It has been a little over four months since my first (and last) blog entry in this new virtual reality. I have been busy offline, cultivating faith in the ability of the words I manifest through speaking and writing to create a vessel through which God might enter. This morning dawn came early – it’s been doing that lately – and I could feel a renewed lightness wanting to be born, a growing desire to play, with words and with possibilities. This feeling meshes well with where we are in the Jewish calendar. It is now the month of Adar, a month of Jewish silliness. We get to dress up and boo and hiss at evil – in the incarnation of Haman, in the context of Purim – and imagine goodness winning the day, while having fun along the way.

This upcoming shabbat – on the leap day of February 29 – we will once again read:

“And let them make Me a sanctuary that I may dwell among them.”

V’asu li mikdash v’shachanti b’tocham (Ex 25: 8)

This is one of my all-time favorite lines of Torah! It gives me goose bumps. Literally.

Now, I don’t actually believe that God wrote the Torah. I don’t even believe that God dictated the Torah to Moses, who sat on the top of Mount Sinai scribbling it all down as fast as his hand could move. Remember, we didn’t even have thin enough parchment back then to write all five Books of Moses on one scroll – and still be able to lift it. The Ten Commandments were chiseled on stone. It’s hard enough to imagine Moses struggling down the mountain with those stone tablets, without balancing an unwieldy parchment scroll in his other hand.

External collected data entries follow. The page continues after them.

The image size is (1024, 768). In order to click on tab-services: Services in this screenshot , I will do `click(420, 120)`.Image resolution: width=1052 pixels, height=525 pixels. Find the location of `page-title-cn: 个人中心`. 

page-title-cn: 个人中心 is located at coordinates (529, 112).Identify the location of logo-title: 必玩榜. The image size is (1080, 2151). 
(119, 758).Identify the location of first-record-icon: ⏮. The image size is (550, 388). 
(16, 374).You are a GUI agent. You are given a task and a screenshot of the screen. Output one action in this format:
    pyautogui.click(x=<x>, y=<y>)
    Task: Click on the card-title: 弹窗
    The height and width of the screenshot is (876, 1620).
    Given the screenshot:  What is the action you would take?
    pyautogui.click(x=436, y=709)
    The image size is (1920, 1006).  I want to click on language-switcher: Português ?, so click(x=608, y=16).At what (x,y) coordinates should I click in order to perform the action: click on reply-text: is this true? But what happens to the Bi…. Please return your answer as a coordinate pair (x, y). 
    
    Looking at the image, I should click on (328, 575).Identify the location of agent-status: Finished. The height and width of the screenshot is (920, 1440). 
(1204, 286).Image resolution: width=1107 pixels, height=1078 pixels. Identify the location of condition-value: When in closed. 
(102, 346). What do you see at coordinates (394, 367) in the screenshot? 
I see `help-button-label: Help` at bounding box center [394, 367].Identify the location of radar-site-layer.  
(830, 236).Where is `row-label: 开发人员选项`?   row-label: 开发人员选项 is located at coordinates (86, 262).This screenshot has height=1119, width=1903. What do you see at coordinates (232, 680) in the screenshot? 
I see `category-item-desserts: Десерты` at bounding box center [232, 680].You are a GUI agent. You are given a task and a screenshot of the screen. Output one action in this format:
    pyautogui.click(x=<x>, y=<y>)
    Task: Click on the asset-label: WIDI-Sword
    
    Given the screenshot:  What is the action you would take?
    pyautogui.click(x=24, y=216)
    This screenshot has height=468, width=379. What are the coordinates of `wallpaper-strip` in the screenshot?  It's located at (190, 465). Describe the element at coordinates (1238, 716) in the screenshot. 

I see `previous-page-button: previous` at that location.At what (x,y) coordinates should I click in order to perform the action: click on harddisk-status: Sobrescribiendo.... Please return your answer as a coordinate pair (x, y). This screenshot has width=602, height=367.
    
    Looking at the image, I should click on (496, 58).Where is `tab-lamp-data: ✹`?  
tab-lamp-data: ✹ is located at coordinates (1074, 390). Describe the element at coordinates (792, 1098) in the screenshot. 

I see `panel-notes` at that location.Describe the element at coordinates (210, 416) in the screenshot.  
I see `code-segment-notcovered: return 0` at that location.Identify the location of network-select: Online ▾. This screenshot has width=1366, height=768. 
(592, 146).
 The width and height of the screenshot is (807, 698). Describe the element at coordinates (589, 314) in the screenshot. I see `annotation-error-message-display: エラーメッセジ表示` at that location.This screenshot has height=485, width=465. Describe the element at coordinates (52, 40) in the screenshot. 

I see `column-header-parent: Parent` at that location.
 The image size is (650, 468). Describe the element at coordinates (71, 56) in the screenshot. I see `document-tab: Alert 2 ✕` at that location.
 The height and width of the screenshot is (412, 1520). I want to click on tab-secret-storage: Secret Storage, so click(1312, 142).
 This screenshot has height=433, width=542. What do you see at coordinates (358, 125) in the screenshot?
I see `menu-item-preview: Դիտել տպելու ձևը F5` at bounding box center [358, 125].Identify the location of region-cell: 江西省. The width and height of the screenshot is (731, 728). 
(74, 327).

And yet. Over the years I have come to know, without the shadow of a doubt, that in this unwieldy, beautiful, crazy-making text at the center of Jewish practice – the Torah – God is to be found. It’s all a question of how open we are to searching. God is also to be found in our homes, in our synagogues, in our backyards and on the road, anywhere and everywhere, even when there is no hint or mention of God (like in the Book of Esther).

Clearly, if there is a God, then surely that God is accessible to us in all places, in all times, in all texts. After all, we don’t spend most of our time on mountain tops admiring the view and communing with the Divine. At least I don’t. As my daughters point out, I spend a lot of my time doing laundry and dishes! Dare I compare the building of a sanctuary for God – a Mishkan – with the mundane tasks of sorting heaps of dirty clothes into lighter and darker piles, or emptying and filling a dish-washer. I dare! I do!

And you? What are you already doing in your life that you can re-imagine as building a sanctuary for God? How might such reimagining invite God ever deeper into your life and your consciousness, even in places mundane or dark, seemingly devoid of God, light or meaning?